I like a wide range of music – I would probably listen to just about anything. I like to see myself as a bit of a chameleon, diving in and out of different genres based on who’s in front of me or who I’m trying to connect with. I have love for genres that I know really well, but I also really love learning about new genres and figuring out why other people love them. I’m into amapiano, hip-hop, R&B and rap, but over the last year, I’ve done a lot of research into electronic music. I want to understand the big players and the parties that dominate globally. I found a genre on Spotify not long ago called Afrotronic, which is a blend of Afrobeats and electronic music, but in a different way from amapiano. It’s got a couple different tones and a faster BPM.


On making time to refresh

This year, I want to figure out how to find more balance in my life. I’m going 100mph all the time and I’m always tired because I’m doing so much.

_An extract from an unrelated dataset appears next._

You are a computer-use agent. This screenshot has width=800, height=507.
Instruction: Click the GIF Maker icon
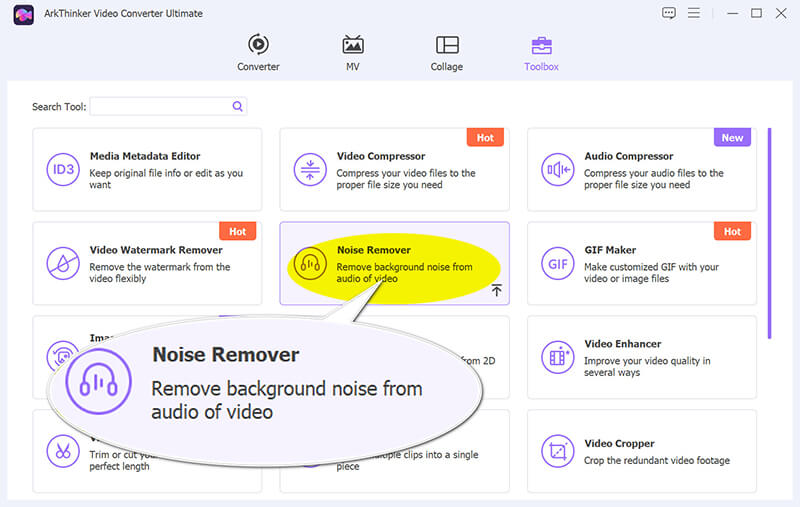point(557,264)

I struggle to switch off and actually relax. Sometimes, I feel like I’m not fully present in the room with people – I’m checking my phone or looking at my emails – so I’m missing out on pure quality time. But equally, I feel like I could probably be a bit more busy and challenge myself even more. I’ve realised it’s better to be 100% present rather than hover around 90% all the time. When I do have the opportunity to relax, I can reach that true place of concentration and presence.